*DIRECTIONS*
Those lines of the records that contain "Given" are to be located and copied.

*MATERIAL PROVIDED*
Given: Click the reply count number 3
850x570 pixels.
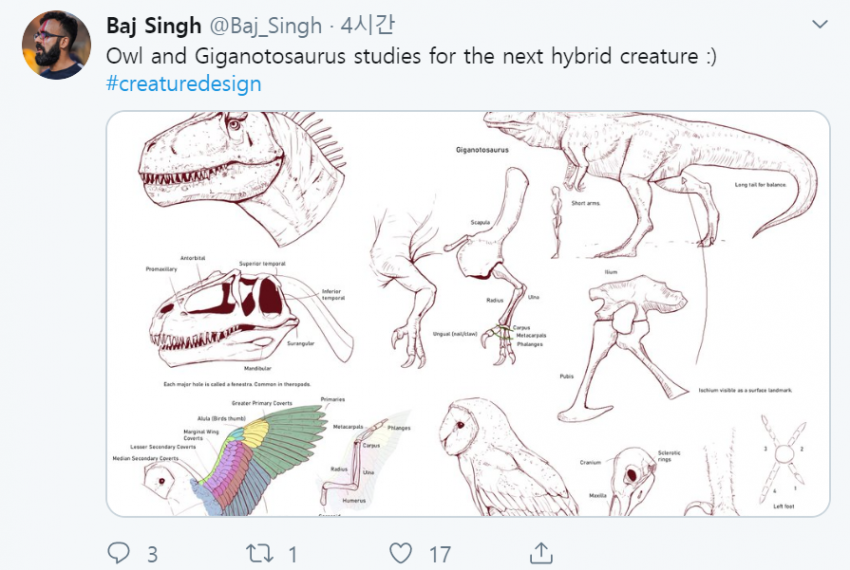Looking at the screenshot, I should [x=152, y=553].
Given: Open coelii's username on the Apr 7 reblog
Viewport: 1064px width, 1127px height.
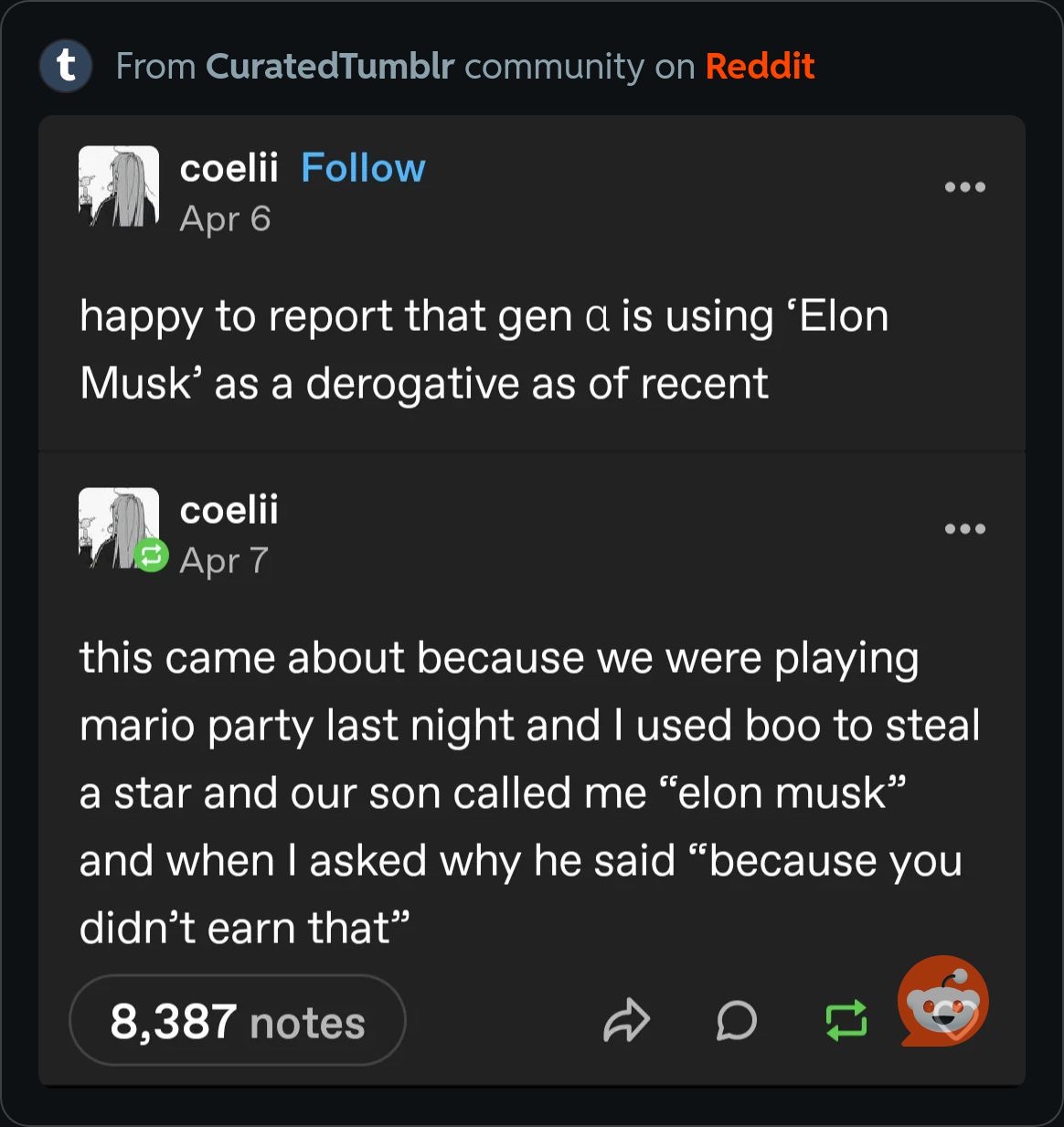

*COMPLETED TASK*
Given: Click the reply count number 3
Given: Open coelii's username on the Apr 7 reblog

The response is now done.